## Task objective
Exactly the line with "This screenshot has height=567, width=800." and the lines that follow it, through the closing line of the entries, should be restated, with nothing left out or added.

## Supplied material

┄┄┄┄┄┄┄┄┄┄┄┄┄┄┄┄┄┄┄┄

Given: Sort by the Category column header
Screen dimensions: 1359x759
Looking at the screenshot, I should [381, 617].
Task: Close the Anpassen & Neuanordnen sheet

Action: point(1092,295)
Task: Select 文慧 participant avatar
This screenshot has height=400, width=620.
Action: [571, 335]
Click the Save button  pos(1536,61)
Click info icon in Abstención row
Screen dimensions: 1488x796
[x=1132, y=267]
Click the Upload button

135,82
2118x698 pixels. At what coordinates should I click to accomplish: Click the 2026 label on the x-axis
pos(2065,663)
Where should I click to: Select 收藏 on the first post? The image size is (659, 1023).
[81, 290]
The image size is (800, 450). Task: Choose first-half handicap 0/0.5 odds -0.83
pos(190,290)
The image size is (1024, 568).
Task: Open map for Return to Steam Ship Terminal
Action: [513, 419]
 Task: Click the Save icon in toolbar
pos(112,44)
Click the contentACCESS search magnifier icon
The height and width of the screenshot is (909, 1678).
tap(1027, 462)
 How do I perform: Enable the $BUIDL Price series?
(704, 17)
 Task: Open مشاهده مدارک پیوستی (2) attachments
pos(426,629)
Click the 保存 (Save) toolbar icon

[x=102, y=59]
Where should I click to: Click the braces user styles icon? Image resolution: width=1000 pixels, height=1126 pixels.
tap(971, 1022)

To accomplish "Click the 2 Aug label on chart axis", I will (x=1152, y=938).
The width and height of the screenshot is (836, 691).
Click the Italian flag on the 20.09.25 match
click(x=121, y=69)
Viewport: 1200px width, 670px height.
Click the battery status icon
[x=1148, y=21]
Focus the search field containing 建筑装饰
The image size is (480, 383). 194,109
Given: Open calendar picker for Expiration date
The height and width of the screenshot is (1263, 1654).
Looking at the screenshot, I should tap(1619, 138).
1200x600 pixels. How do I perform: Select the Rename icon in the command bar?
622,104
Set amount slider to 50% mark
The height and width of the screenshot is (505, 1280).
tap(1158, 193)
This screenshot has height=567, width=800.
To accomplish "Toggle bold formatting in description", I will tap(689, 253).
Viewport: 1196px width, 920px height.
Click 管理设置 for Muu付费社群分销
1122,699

┄┄┄┄┄┄┄┄┄┄┄┄┄┄┄┄┄┄┄┄

## Result below
This screenshot has height=567, width=800.
To accomplish "Toggle bold formatting in description", I will tap(689, 253).
Viewport: 1196px width, 920px height.
Click 管理设置 for Muu付费社群分销
1122,699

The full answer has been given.